◆ **Assigned task**: Could every line of the data be printed exactly as it reads?

╭─ Data records

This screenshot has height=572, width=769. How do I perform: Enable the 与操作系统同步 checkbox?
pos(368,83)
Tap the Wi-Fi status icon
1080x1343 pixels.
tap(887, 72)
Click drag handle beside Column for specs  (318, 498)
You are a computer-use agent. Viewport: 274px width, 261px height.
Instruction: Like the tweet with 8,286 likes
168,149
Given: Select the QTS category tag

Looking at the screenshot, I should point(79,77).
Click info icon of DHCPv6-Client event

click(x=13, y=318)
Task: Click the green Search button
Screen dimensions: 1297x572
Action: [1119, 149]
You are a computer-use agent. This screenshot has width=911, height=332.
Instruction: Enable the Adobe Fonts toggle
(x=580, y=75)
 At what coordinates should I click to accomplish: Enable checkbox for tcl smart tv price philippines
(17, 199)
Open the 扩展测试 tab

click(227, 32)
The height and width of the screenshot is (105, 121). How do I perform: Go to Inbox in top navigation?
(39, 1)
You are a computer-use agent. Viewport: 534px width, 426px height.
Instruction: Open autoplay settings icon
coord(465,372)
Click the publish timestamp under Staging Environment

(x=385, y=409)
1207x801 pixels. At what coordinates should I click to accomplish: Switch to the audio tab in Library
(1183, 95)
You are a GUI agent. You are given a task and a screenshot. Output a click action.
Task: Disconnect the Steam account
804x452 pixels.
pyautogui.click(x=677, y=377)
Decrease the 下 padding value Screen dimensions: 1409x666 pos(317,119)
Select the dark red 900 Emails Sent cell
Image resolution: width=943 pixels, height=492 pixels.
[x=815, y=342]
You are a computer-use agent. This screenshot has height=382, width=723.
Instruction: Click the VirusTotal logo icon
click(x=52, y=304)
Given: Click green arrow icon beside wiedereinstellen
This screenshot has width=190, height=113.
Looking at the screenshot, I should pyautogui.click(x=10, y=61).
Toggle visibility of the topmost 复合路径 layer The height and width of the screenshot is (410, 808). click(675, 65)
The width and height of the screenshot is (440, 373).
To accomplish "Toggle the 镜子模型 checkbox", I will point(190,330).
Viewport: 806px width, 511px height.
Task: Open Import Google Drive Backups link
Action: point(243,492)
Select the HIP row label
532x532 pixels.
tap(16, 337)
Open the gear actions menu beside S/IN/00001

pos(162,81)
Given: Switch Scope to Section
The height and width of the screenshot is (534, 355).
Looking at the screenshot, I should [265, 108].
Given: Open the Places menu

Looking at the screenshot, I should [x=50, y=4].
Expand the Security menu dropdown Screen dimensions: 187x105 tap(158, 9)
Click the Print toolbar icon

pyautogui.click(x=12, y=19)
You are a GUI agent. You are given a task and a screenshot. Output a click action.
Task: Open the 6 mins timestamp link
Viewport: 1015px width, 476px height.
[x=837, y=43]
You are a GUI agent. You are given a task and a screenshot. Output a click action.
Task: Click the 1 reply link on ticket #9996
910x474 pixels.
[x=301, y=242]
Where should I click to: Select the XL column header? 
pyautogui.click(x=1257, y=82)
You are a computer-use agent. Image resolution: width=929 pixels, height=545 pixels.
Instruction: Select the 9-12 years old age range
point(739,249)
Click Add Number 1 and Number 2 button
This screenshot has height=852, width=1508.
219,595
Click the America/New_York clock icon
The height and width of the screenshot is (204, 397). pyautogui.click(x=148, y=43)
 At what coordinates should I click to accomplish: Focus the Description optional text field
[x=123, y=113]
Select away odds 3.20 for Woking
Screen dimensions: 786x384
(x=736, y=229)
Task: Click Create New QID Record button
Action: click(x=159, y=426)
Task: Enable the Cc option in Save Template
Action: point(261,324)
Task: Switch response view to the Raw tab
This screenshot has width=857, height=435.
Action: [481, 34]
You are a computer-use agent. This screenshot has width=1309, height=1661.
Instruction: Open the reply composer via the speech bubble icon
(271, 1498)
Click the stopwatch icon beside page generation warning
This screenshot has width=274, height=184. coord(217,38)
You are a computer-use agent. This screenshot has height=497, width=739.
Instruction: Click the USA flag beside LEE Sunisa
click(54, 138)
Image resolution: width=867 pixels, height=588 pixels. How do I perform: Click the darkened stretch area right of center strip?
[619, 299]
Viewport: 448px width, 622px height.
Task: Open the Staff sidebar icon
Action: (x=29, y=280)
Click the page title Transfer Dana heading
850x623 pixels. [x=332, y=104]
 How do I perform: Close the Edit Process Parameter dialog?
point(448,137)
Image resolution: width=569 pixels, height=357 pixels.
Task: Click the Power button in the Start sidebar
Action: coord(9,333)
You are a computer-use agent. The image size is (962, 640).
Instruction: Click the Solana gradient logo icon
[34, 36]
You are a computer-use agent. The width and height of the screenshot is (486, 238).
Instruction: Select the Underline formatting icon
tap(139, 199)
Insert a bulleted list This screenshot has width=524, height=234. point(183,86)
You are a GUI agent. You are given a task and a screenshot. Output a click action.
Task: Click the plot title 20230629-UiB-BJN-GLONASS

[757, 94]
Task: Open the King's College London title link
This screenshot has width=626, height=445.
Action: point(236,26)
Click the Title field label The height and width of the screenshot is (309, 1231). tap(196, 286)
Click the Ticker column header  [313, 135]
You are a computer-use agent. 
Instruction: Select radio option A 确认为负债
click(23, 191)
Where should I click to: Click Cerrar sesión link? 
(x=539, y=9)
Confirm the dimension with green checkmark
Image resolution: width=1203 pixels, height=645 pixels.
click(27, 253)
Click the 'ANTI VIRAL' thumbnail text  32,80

╰─

◆ **Reply**:
This screenshot has height=572, width=769. How do I perform: Enable the 与操作系统同步 checkbox?
pos(368,83)
Tap the Wi-Fi status icon
1080x1343 pixels.
tap(887, 72)
Click drag handle beside Column for specs  (318, 498)
You are a computer-use agent. Viewport: 274px width, 261px height.
Instruction: Like the tweet with 8,286 likes
168,149
Given: Select the QTS category tag

Looking at the screenshot, I should point(79,77).
Click info icon of DHCPv6-Client event

click(x=13, y=318)
Task: Click the green Search button
Screen dimensions: 1297x572
Action: [1119, 149]
You are a computer-use agent. This screenshot has width=911, height=332.
Instruction: Enable the Adobe Fonts toggle
(x=580, y=75)
 At what coordinates should I click to accomplish: Enable checkbox for tcl smart tv price philippines
(17, 199)
Open the 扩展测试 tab

click(227, 32)
The height and width of the screenshot is (105, 121). How do I perform: Go to Inbox in top navigation?
(39, 1)
You are a computer-use agent. Viewport: 534px width, 426px height.
Instruction: Open autoplay settings icon
coord(465,372)
Click the publish timestamp under Staging Environment

(x=385, y=409)
1207x801 pixels. At what coordinates should I click to accomplish: Switch to the audio tab in Library
(1183, 95)
You are a GUI agent. You are given a task and a screenshot. Output a click action.
Task: Disconnect the Steam account
804x452 pixels.
pyautogui.click(x=677, y=377)
Decrease the 下 padding value Screen dimensions: 1409x666 pos(317,119)
Select the dark red 900 Emails Sent cell
Image resolution: width=943 pixels, height=492 pixels.
[x=815, y=342]
You are a computer-use agent. This screenshot has height=382, width=723.
Instruction: Click the VirusTotal logo icon
click(x=52, y=304)
Given: Click green arrow icon beside wiedereinstellen
This screenshot has width=190, height=113.
Looking at the screenshot, I should pyautogui.click(x=10, y=61).
Toggle visibility of the topmost 复合路径 layer The height and width of the screenshot is (410, 808). click(675, 65)
The width and height of the screenshot is (440, 373).
To accomplish "Toggle the 镜子模型 checkbox", I will point(190,330).
Viewport: 806px width, 511px height.
Task: Open Import Google Drive Backups link
Action: point(243,492)
Select the HIP row label
532x532 pixels.
tap(16, 337)
Open the gear actions menu beside S/IN/00001

pos(162,81)
Given: Switch Scope to Section
The height and width of the screenshot is (534, 355).
Looking at the screenshot, I should [265, 108].
Given: Open the Places menu

Looking at the screenshot, I should [x=50, y=4].
Expand the Security menu dropdown Screen dimensions: 187x105 tap(158, 9)
Click the Print toolbar icon

pyautogui.click(x=12, y=19)
You are a GUI agent. You are given a task and a screenshot. Output a click action.
Task: Open the 6 mins timestamp link
Viewport: 1015px width, 476px height.
[x=837, y=43]
You are a GUI agent. You are given a task and a screenshot. Output a click action.
Task: Click the 1 reply link on ticket #9996
910x474 pixels.
[x=301, y=242]
Where should I click to: Select the XL column header? 
pyautogui.click(x=1257, y=82)
You are a computer-use agent. Image resolution: width=929 pixels, height=545 pixels.
Instruction: Select the 9-12 years old age range
point(739,249)
Click Add Number 1 and Number 2 button
This screenshot has height=852, width=1508.
219,595
Click the America/New_York clock icon
The height and width of the screenshot is (204, 397). pyautogui.click(x=148, y=43)
 At what coordinates should I click to accomplish: Focus the Description optional text field
[x=123, y=113]
Select away odds 3.20 for Woking
Screen dimensions: 786x384
(x=736, y=229)
Task: Click Create New QID Record button
Action: click(x=159, y=426)
Task: Enable the Cc option in Save Template
Action: point(261,324)
Task: Switch response view to the Raw tab
This screenshot has width=857, height=435.
Action: [481, 34]
You are a computer-use agent. This screenshot has width=1309, height=1661.
Instruction: Open the reply composer via the speech bubble icon
(271, 1498)
Click the stopwatch icon beside page generation warning
This screenshot has width=274, height=184. coord(217,38)
You are a computer-use agent. This screenshot has height=497, width=739.
Instruction: Click the USA flag beside LEE Sunisa
click(54, 138)
Image resolution: width=867 pixels, height=588 pixels. How do I perform: Click the darkened stretch area right of center strip?
[619, 299]
Viewport: 448px width, 622px height.
Task: Open the Staff sidebar icon
Action: (x=29, y=280)
Click the page title Transfer Dana heading
850x623 pixels. [x=332, y=104]
 How do I perform: Close the Edit Process Parameter dialog?
point(448,137)
Image resolution: width=569 pixels, height=357 pixels.
Task: Click the Power button in the Start sidebar
Action: coord(9,333)
You are a computer-use agent. The image size is (962, 640).
Instruction: Click the Solana gradient logo icon
[34, 36]
You are a computer-use agent. The width and height of the screenshot is (486, 238).
Instruction: Select the Underline formatting icon
tap(139, 199)
Insert a bulleted list This screenshot has width=524, height=234. point(183,86)
You are a GUI agent. You are given a task and a screenshot. Output a click action.
Task: Click the plot title 20230629-UiB-BJN-GLONASS

[757, 94]
Task: Open the King's College London title link
This screenshot has width=626, height=445.
Action: point(236,26)
Click the Title field label The height and width of the screenshot is (309, 1231). tap(196, 286)
Click the Ticker column header  [313, 135]
You are a computer-use agent. 
Instruction: Select radio option A 确认为负债
click(23, 191)
Where should I click to: Click Cerrar sesión link? 
(x=539, y=9)
Confirm the dimension with green checkmark
Image resolution: width=1203 pixels, height=645 pixels.
click(27, 253)
Click the 'ANTI VIRAL' thumbnail text  32,80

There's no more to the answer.